A brief flash, like something had taken a breath.
His chest tightened.
He stepped closer, heart racing for reasons he couldn’t explain. The sensation was clear now: it wasn’t a threat.
It was recognition.
“What… are you?” he murmured, not realizing he had spoken out loud.
The Seal answered with a faint tingling beneath his skin, as if something were trying to align, to fit into place. Lucan raised his hand, hesitating. He didn’t touch the wall, yet the energy moved anyway, drawing an invisible line between him and the symbol.
For a moment, he felt that if he took one more step, something would open.
Then he heard footsteps.
Lucan pulled his hand back instantly.
The light vanished as if it had never been there.

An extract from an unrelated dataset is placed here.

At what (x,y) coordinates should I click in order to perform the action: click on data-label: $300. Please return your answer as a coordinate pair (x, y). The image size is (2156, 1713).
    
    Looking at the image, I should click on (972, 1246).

A guard appeared at the end of the passage, frowning at him.
“Are you lost?” he asked.
Lucan swallowed.
“Yes,” he replied quickly. “I was… trying to find my way back.”
The guard glanced at the wall for a second, noticing nothing unusual.
“This isn’t a passageway. Head back the way you came.”
“Of course. Thank you.”
Lucan turned without looking back, walking with forced calm until he rounded the corner. Only then did he breathe again.
The rest of the walk back was silent.
In his room, he fell onto the bed, staring at the ceiling. The Seal was quiet once more.
But not asleep.
Alert.
Lucan closed his eyes briefly and rested his hand over his chest.
“You’re not just a mark… are you?” he whispered. “What are you, really?”
The Seal didn’t answer.
But for the first time, Lucan was certain of something.
He wasn’t remembering his past.
But he might be starting to touch it.